The killing of Ricky Ball sparked protests in 2015 in Columbus, a mostly Black city of 23,000 in northeast Mississippi.
Republican Lynn Fitch became attorney general in January. Her office said in a statement May 28 to WCBI-TV that it reviewed thousands of documents in the case and concluded there was not evidence to prosecute the former officer, Canyon Boykin.
“In fact, all evidence, including forensics and the sworn statements of four separate MBI investigators, points to necessary self-defense,” said Fitch’s statement, which did not mention the race of Boykin or Ball.
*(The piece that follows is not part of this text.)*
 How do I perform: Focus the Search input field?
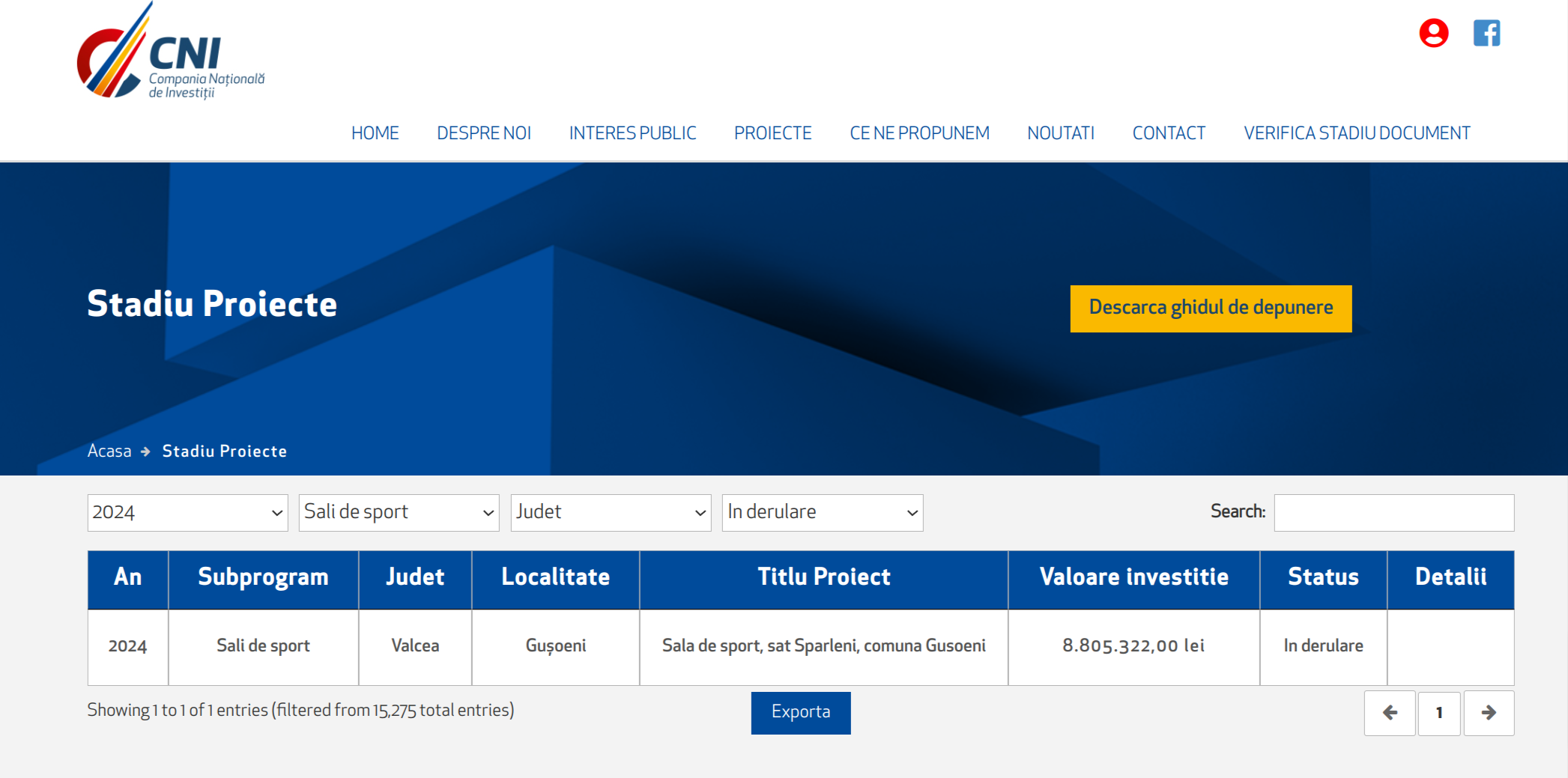click(1393, 513)
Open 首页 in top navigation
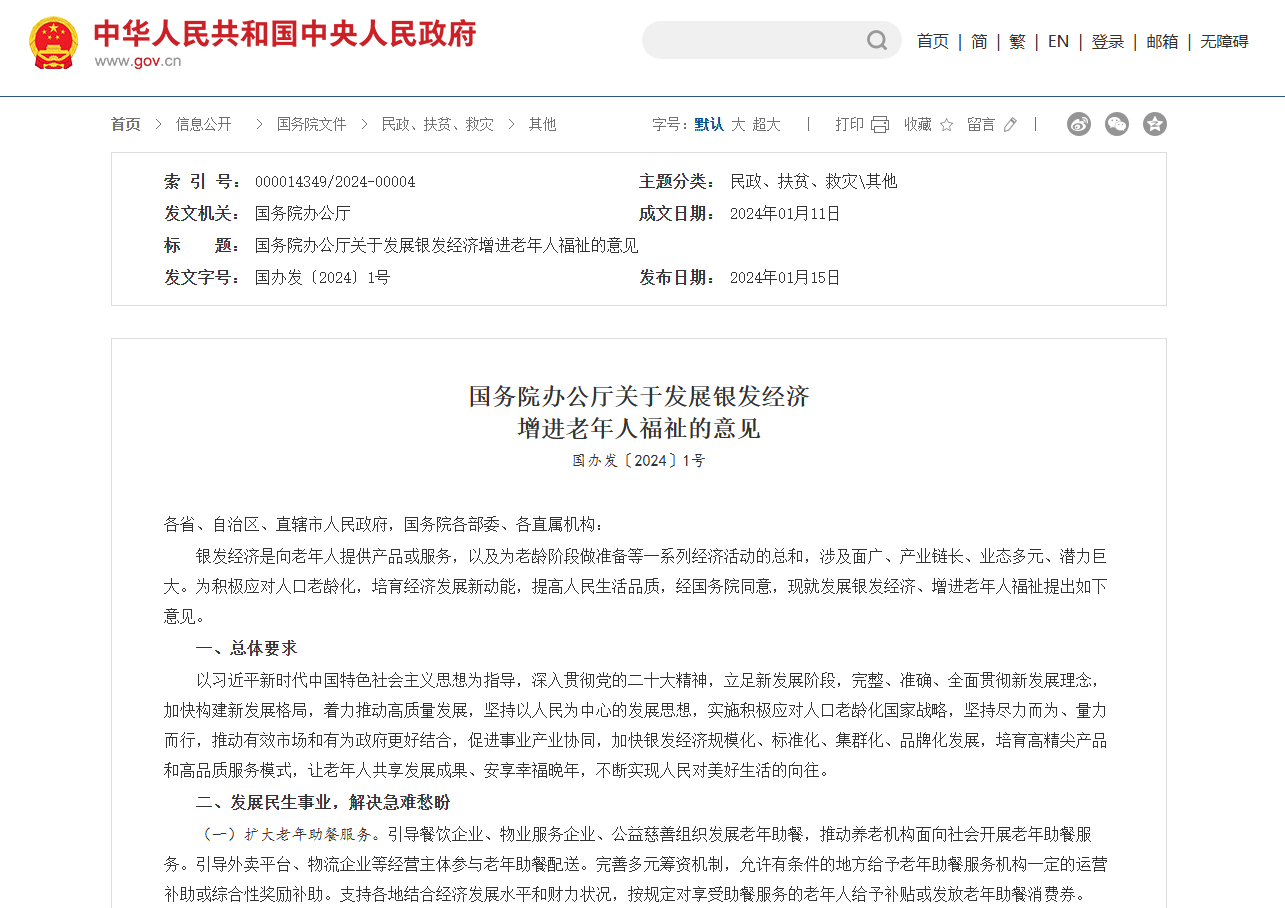This screenshot has width=1285, height=908. pos(932,41)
MBI is the Mississippi Bureau of Investigation.
Boykin was working for Columbus Police Department when Ball was shot to death after a traffic stop. Ball, 26, was a passenger and ran from the vehicle after it was stopped, Boykin said. The officer said he fired his weapon while chasing Ball because Ball appeared to point a gun at him. A handgun was found near Ball’s body.
Ball’s family disputed whether Boykin had cause to shoot.
District Attorney Scott Colom transferred the case to the attorney general’s office in 2016. The attorney general at the time, Democrat Jim Hood, presented the case to a grand jury that indicted Boykin on a manslaughter charge in 2016, and Boykin soon pleaded not guilty.
Colom said he planned to have a news conference Friday to discuss Fitch’s decision not to prosecute the case. Fitch was elected attorney general in November, when Hood ran unsuccessfully for governor.
Boykin’s attorney Jim Waide said in a statement May 28: “There was absolutely no evidence it was anything but self-defense. It’s a tragedy when for anyone to die. Canyon was doing what he was sent to do and had to defend himself.”
Columbus fired Boykin as he was trying to resign after the shooting, saying he had broken department policy by not turning on his body camera, by inviting his then-fiancée to ride along without permission and by making derogatory social media posts about African Americans, women and disabled people.
Boykin sued the city, claiming the city violated his First Amendment rights by firing him over social media posts, and violated his due process rights by subjecting him to a biased hearing and knuckling under to “uninformed public pressure.” The suit was settled in 2017 for an undisclosed amount.